:: THE TASK ::
Every entry is to be returned verbatim.

───

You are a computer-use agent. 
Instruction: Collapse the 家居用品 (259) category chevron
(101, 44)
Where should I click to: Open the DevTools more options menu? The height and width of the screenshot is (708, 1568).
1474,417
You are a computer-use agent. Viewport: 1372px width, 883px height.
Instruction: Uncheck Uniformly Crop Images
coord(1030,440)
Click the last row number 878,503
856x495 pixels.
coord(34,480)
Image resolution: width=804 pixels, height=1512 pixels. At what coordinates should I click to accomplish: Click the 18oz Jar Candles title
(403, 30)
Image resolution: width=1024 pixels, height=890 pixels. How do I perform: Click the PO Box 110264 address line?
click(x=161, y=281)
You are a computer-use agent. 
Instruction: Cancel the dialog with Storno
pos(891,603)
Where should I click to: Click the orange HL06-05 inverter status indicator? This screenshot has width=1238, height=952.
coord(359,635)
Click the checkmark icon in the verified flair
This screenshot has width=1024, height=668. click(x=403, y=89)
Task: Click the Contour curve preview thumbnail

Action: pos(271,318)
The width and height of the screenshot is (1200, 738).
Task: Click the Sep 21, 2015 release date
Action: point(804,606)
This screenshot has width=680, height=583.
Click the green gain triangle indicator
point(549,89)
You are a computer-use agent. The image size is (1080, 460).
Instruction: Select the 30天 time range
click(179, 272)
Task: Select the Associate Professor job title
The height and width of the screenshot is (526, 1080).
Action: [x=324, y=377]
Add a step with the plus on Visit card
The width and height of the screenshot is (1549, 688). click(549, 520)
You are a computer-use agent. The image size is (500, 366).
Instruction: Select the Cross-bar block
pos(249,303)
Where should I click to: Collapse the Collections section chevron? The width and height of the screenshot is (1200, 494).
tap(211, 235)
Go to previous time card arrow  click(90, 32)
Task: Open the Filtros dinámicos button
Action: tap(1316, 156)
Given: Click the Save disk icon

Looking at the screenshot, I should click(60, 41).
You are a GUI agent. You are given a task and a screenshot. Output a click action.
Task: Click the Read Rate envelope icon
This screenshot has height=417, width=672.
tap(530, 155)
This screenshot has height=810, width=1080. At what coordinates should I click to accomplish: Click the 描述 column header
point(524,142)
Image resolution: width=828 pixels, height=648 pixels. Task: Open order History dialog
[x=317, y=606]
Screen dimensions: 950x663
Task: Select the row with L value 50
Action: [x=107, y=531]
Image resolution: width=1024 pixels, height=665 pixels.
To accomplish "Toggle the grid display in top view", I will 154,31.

───

:: RESULT FOR THIS EXERCISE ::
You are a computer-use agent. 
Instruction: Collapse the 家居用品 (259) category chevron
(101, 44)
Where should I click to: Open the DevTools more options menu? The height and width of the screenshot is (708, 1568).
1474,417
You are a computer-use agent. Viewport: 1372px width, 883px height.
Instruction: Uncheck Uniformly Crop Images
coord(1030,440)
Click the last row number 878,503
856x495 pixels.
coord(34,480)
Image resolution: width=804 pixels, height=1512 pixels. At what coordinates should I click to accomplish: Click the 18oz Jar Candles title
(403, 30)
Image resolution: width=1024 pixels, height=890 pixels. How do I perform: Click the PO Box 110264 address line?
click(x=161, y=281)
You are a computer-use agent. 
Instruction: Cancel the dialog with Storno
pos(891,603)
Where should I click to: Click the orange HL06-05 inverter status indicator? This screenshot has width=1238, height=952.
coord(359,635)
Click the checkmark icon in the verified flair
This screenshot has width=1024, height=668. click(x=403, y=89)
Task: Click the Contour curve preview thumbnail

Action: pos(271,318)
The width and height of the screenshot is (1200, 738).
Task: Click the Sep 21, 2015 release date
Action: point(804,606)
This screenshot has width=680, height=583.
Click the green gain triangle indicator
point(549,89)
You are a computer-use agent. The image size is (1080, 460).
Instruction: Select the 30天 time range
click(179, 272)
Task: Select the Associate Professor job title
The height and width of the screenshot is (526, 1080).
Action: [x=324, y=377]
Add a step with the plus on Visit card
The width and height of the screenshot is (1549, 688). click(549, 520)
You are a computer-use agent. The image size is (500, 366).
Instruction: Select the Cross-bar block
pos(249,303)
Where should I click to: Collapse the Collections section chevron? The width and height of the screenshot is (1200, 494).
tap(211, 235)
Go to previous time card arrow  click(90, 32)
Task: Open the Filtros dinámicos button
Action: tap(1316, 156)
Given: Click the Save disk icon

Looking at the screenshot, I should click(60, 41).
You are a GUI agent. You are given a task and a screenshot. Output a click action.
Task: Click the Read Rate envelope icon
This screenshot has height=417, width=672.
tap(530, 155)
This screenshot has height=810, width=1080. At what coordinates should I click to accomplish: Click the 描述 column header
point(524,142)
Image resolution: width=828 pixels, height=648 pixels. Task: Open order History dialog
[x=317, y=606]
Screen dimensions: 950x663
Task: Select the row with L value 50
Action: [x=107, y=531]
Image resolution: width=1024 pixels, height=665 pixels.
To accomplish "Toggle the grid display in top view", I will 154,31.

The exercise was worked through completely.